## Aim of the exercise
Copy the lines exactly, starting at the line containing "1242x952 pixels. How" and ending with the line containing "click(x=842, y=80)", both included.

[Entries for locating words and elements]
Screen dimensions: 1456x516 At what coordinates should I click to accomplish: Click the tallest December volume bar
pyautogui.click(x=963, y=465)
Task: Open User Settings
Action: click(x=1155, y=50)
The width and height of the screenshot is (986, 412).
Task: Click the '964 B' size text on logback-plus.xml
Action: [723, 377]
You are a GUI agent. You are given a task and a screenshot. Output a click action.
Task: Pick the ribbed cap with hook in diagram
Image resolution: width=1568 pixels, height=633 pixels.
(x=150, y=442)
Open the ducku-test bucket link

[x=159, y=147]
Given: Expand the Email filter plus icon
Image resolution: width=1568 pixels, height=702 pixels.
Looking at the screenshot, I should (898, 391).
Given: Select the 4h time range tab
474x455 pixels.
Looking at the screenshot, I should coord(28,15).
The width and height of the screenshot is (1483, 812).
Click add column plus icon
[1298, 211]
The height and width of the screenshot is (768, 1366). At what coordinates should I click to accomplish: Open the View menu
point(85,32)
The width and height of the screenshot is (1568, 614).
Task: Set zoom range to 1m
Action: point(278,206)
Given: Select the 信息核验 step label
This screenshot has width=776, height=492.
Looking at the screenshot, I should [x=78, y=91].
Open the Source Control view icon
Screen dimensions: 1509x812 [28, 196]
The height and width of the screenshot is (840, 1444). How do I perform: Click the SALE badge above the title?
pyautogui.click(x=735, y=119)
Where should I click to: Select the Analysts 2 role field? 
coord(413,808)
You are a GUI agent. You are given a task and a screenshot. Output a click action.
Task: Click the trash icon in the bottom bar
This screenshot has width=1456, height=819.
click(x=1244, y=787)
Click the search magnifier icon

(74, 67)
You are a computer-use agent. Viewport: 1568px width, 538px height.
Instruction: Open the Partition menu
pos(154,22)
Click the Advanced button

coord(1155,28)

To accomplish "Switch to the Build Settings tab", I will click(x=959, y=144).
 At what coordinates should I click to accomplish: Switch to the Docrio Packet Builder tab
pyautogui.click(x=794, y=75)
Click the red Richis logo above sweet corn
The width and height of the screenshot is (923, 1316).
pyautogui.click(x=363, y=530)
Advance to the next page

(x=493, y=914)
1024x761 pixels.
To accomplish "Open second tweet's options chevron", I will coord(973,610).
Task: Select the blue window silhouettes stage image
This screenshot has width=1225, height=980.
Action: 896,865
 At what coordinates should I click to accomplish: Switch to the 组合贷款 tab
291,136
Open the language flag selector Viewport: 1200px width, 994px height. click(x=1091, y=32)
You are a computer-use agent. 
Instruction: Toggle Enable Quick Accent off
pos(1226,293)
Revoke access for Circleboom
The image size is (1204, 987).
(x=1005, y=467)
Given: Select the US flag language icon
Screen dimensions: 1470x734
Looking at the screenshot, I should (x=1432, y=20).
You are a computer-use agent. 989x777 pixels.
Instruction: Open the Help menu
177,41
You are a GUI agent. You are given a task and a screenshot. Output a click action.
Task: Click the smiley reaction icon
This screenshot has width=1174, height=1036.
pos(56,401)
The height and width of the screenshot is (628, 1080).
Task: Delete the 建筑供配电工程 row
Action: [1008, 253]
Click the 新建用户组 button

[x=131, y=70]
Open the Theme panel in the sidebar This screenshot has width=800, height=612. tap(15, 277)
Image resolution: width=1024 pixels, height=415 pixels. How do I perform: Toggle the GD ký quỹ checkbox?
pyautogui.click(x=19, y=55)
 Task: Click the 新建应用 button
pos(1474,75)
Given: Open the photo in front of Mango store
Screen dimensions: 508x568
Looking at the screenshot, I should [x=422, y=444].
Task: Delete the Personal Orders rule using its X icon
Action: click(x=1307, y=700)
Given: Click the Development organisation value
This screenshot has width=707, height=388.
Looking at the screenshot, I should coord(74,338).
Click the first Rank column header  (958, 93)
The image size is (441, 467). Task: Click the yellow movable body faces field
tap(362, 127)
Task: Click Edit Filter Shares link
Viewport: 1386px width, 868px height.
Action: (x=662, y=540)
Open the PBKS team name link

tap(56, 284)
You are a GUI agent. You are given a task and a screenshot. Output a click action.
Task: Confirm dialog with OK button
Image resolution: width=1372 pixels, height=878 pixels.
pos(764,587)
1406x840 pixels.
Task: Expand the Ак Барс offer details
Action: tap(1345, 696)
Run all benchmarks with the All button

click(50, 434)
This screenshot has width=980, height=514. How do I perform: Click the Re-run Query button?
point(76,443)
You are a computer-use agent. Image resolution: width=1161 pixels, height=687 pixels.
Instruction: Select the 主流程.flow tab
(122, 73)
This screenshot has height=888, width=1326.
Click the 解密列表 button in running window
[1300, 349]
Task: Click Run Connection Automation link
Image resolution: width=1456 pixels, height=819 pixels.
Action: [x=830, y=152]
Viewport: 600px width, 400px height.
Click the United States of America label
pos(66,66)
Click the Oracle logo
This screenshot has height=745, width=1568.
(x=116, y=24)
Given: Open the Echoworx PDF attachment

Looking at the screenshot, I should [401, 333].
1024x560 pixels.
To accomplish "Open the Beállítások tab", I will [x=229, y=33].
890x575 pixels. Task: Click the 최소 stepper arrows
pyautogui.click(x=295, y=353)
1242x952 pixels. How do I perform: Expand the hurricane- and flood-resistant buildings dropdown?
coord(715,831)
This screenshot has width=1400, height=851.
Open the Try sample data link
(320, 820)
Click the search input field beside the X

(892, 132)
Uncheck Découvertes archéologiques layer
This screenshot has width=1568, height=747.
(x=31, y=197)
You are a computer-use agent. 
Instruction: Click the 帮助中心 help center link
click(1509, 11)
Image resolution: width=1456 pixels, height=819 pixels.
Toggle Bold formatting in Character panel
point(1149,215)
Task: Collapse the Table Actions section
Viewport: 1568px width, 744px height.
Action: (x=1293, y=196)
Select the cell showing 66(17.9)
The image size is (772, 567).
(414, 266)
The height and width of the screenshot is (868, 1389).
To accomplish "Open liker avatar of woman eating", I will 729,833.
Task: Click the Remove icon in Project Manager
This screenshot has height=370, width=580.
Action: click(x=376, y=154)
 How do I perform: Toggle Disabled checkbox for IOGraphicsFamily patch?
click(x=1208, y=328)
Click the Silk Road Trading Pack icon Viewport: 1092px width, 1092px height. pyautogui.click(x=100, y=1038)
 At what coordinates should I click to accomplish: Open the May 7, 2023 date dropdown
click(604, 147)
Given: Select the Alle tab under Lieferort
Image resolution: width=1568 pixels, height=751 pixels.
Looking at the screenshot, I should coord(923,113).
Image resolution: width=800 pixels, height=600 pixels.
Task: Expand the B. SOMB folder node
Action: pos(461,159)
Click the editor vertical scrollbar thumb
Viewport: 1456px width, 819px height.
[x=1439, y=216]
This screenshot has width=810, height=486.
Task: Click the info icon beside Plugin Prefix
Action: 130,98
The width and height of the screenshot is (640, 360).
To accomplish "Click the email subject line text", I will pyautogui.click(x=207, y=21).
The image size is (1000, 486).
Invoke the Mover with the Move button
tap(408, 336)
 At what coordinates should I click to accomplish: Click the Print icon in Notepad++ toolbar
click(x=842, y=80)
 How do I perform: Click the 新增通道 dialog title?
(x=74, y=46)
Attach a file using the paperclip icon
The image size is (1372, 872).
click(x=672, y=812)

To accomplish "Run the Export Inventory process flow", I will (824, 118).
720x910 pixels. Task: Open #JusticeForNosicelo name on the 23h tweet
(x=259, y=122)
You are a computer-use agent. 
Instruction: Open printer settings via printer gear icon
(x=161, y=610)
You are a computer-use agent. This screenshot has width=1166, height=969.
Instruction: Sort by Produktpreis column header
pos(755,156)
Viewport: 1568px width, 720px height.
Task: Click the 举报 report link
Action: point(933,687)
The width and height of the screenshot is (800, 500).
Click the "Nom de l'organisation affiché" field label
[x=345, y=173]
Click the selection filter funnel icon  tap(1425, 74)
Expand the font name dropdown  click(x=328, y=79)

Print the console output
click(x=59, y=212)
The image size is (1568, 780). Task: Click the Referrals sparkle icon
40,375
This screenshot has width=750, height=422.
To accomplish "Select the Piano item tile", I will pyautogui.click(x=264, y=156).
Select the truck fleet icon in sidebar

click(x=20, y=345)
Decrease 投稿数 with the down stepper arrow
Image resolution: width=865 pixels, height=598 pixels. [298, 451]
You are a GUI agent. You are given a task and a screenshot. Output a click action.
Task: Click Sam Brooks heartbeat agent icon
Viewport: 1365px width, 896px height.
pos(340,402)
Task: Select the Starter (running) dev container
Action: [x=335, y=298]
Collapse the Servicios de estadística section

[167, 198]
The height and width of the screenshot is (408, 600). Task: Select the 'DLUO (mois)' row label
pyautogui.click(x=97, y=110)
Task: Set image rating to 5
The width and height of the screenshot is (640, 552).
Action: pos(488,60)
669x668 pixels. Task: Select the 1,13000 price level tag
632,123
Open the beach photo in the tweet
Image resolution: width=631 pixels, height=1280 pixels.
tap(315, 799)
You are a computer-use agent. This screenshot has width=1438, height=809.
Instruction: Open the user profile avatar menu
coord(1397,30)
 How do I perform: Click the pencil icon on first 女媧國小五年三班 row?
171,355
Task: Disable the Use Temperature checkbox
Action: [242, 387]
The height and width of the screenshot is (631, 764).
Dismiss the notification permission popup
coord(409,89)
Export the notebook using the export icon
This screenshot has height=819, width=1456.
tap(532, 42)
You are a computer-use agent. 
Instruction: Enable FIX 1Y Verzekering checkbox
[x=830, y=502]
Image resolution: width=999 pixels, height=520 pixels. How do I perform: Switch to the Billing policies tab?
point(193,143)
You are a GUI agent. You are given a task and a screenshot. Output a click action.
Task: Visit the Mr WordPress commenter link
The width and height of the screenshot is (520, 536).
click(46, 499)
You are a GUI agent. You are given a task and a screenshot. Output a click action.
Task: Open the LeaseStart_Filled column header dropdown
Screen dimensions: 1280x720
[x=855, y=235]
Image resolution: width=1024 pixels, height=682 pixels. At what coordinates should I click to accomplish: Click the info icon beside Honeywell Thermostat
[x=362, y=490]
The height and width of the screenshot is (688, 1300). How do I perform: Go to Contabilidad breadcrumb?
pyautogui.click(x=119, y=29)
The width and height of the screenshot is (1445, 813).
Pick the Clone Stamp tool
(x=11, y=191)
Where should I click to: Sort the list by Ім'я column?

## Expected answer
1242x952 pixels. How do I perform: Expand the hurricane- and flood-resistant buildings dropdown?
coord(715,831)
This screenshot has width=1400, height=851.
Open the Try sample data link
(320, 820)
Click the search input field beside the X

(892, 132)
Uncheck Découvertes archéologiques layer
This screenshot has width=1568, height=747.
(x=31, y=197)
You are a computer-use agent. 
Instruction: Click the 帮助中心 help center link
click(1509, 11)
Image resolution: width=1456 pixels, height=819 pixels.
Toggle Bold formatting in Character panel
point(1149,215)
Task: Collapse the Table Actions section
Viewport: 1568px width, 744px height.
Action: (x=1293, y=196)
Select the cell showing 66(17.9)
The image size is (772, 567).
(414, 266)
The height and width of the screenshot is (868, 1389).
To accomplish "Open liker avatar of woman eating", I will 729,833.
Task: Click the Remove icon in Project Manager
This screenshot has height=370, width=580.
Action: click(x=376, y=154)
 How do I perform: Toggle Disabled checkbox for IOGraphicsFamily patch?
click(x=1208, y=328)
Click the Silk Road Trading Pack icon Viewport: 1092px width, 1092px height. pyautogui.click(x=100, y=1038)
 At what coordinates should I click to accomplish: Open the May 7, 2023 date dropdown
click(604, 147)
Given: Select the Alle tab under Lieferort
Image resolution: width=1568 pixels, height=751 pixels.
Looking at the screenshot, I should coord(923,113).
Image resolution: width=800 pixels, height=600 pixels.
Task: Expand the B. SOMB folder node
Action: pos(461,159)
Click the editor vertical scrollbar thumb
Viewport: 1456px width, 819px height.
[x=1439, y=216]
This screenshot has width=810, height=486.
Task: Click the info icon beside Plugin Prefix
Action: 130,98
The width and height of the screenshot is (640, 360).
To accomplish "Click the email subject line text", I will pyautogui.click(x=207, y=21).
The image size is (1000, 486).
Invoke the Mover with the Move button
tap(408, 336)
 At what coordinates should I click to accomplish: Click the Print icon in Notepad++ toolbar
click(x=842, y=80)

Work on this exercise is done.